Surprisingly, we found that while the antibodies directed to the furin cleavage site mediated the best protection in vitro, the receptor-binding site antibodies resulted in the most robust protection in vivo, despite their apparently equivalent affinity. This may be due in part to rapid furin cleavage and binding of LF to PA before the epitope-specific antibody can bind its target. Pre-incubation of PA with the anti-furin cleavage site antibody probably decreases toxin activity, but this scenario is unlikely to occur naturally. The receptor binding antibody, however, would be able to bind the cellular receptors before the toxin was administered and could result in decreased toxin activity. This is consistent with a previous report showing that monoclonal antibodies to the receptor binding region have neutralizing activity [25
]. Thus, we have demonstrated that epitope-specific antibodies derived from AVA vaccinated individuals can provide protection against lethal toxin challenge.
This is the first report to perform a systematic characterization of the humoral fine-specificity response following human AVA vaccination.

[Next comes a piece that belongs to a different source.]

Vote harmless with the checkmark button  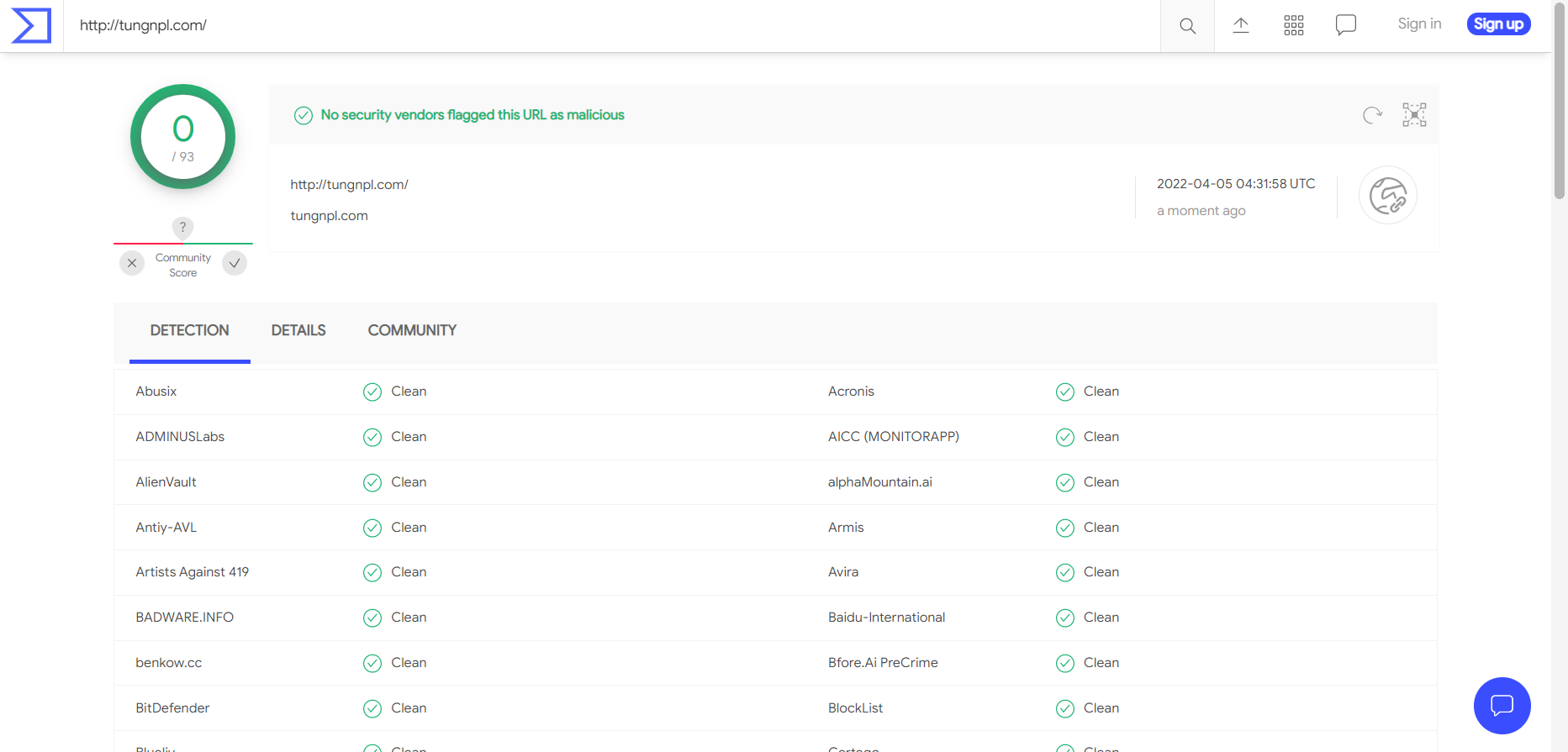point(235,263)
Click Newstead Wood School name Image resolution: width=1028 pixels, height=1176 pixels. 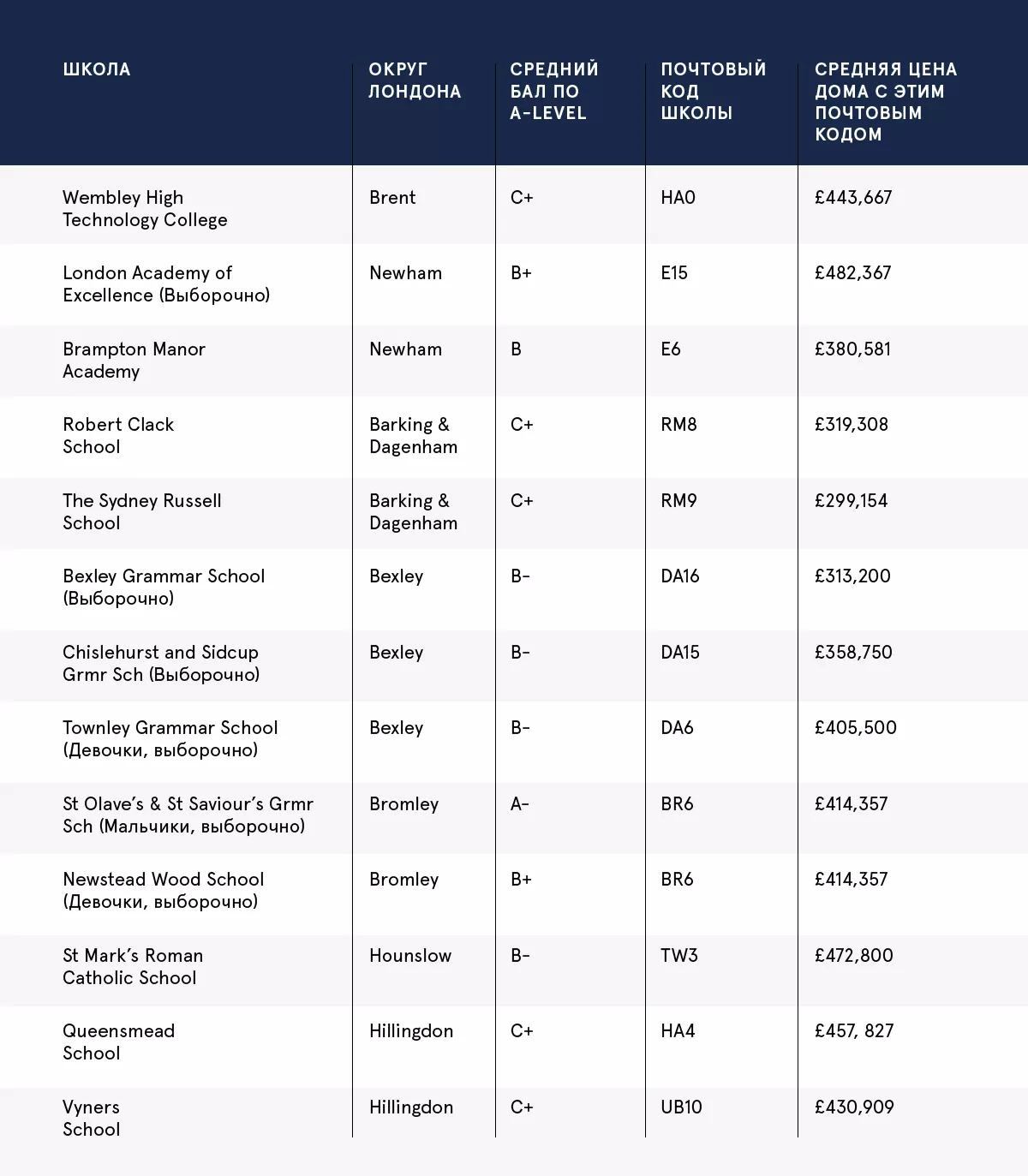coord(163,890)
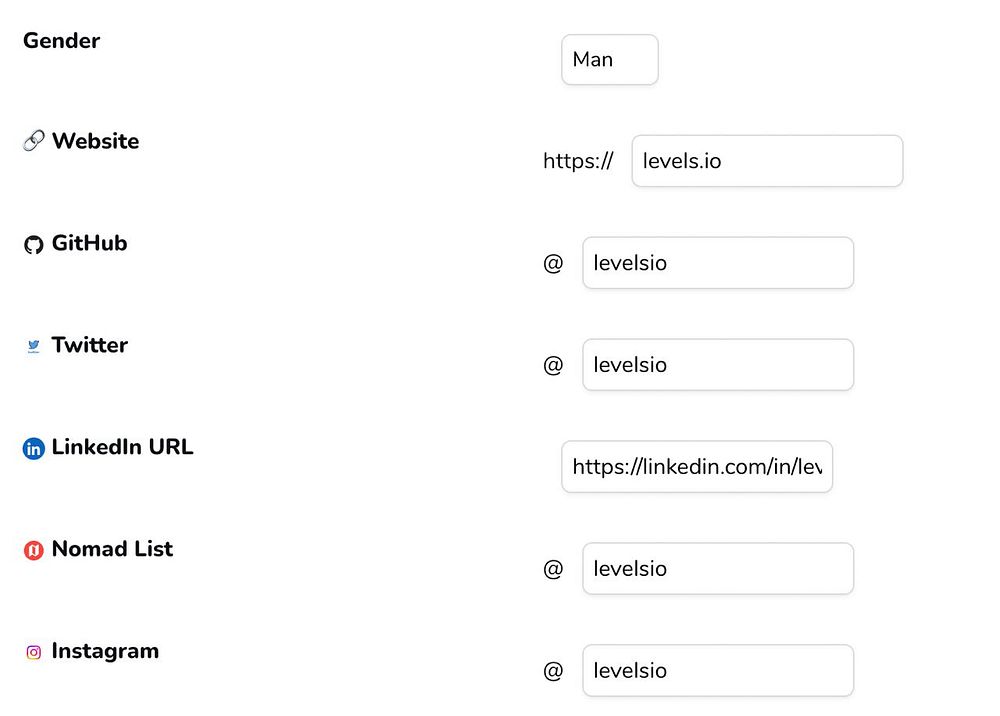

We demonstrate that select peptide-specific antibodies enriched from the sera of vaccinated individuals can provide in vivo protection against lethal toxin challenge. The new anthrax vaccination schedule based on quantitative levels of anti-PA following doses may need to be evaluated in the context of antibody specificities that are functionally effective in LT neutralization and critical to survival from challenge. Additionally, the data presented suggest that it may be feasible to create a limited number of monoclonal mixtures that can provide highly effective passive immunity in a post exposure scenario.